President Obama often says he intends to “close corporate loopholes,” but his PTC and other policies continue funneling billions of taxpayer dollars to his wealthy corporate insiders and campaign contributors – while we continue to rack up unconscionable debt for our children and grandchildren.
Increasing public awareness of the wind energy scam has led to increased opposition to extending any more corporate welfare to Big Wind via the PTC and energy investment tax credit (ITC). Enter another bureaucratic end-run around once clear statutory language by this Administration.
As reported by the Wall Street Journal, the increasingly politicized IRS recently relaxed the definition of “commence construction” to the point where the definition bears no resemblance to the actual words. During a hearing by the House Energy Policy, Health Care and Entitlements subcommittee last October, Curtis G. Wilson of the IRS admitted that developers can now game the system to the point where projects built years in the future could still meet the eligibility requirement for “commence” now.

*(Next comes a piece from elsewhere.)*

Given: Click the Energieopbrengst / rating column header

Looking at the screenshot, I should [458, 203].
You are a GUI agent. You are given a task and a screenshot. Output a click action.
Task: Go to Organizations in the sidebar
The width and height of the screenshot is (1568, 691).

U.S. taxpayers and ratepayers are doomed when, instead of allowing the markets to work, crony-corruptocrats are picking the winners and losers in the energy marketplace, using such nefarious tactics.
Sadly, most people don’t even know the difference between energy and power. This reality has built the framework for the biggest swindle ever perpetrated on citizens worldwide. Many have bought into the alarmist argument that “we have to do something” to stop “dangerous manmade global warming.” Enter the wind industry sales department, primed to capitalize on public fears and alarmist hype.
Siemens also needs to convince the 80% of U.S. citizens who live in suburbia that industrial wind factories are “environment-friendly,” and everyone loves them. Thus, as usual for these disingenuous ad campaigns, a sprawling wind facility is pictured among green fields, with no homes anywhere to be seen, no birds are being slaughtered, while a happy Iowa leaseholder smiles and says she loves wind.
A drive out Route 20A in Wyoming County, western New York State, however, tells a far different story. The western side of Wyoming County – which used to be some of the most beautiful countryside in New York State, has been industrialized with 308 giant, 430-foot-tall towers, and their 11-ton, bird-chopping blades spinning overhead, only hundreds of feet from peoples’ homes and roadways. There’s no doubt that Siemens won’t be showing you this reality in any of their TV ads!
Unfortunately for the residents of Orangeville in Wyoming County, greed at the top in Washington, DC determined their fate. The sole reason Invenergy went ahead with its plan to build its 58-turbine project was that, in the early morning hours of January 1, 2013, the PTC was added as pork for companies sucking at the wind welfare teat.
Ever appreciative of the handouts, Invenergy owner Ukrainian Michael Polsky rewarded President Obama by holding a $35,000 a plate fundraiser at his Chicago mansion. Mr. Obama is so committed to Big Wind that he’s even legalized 30-year eagle kill permits just for the wind industry. Anyone else harming an eagle, or even possessing a single bald eagle feather, is penalized with an iron fist.
There you have it – corporate cronyism in all its glory, with bird murder as its crowning achievement.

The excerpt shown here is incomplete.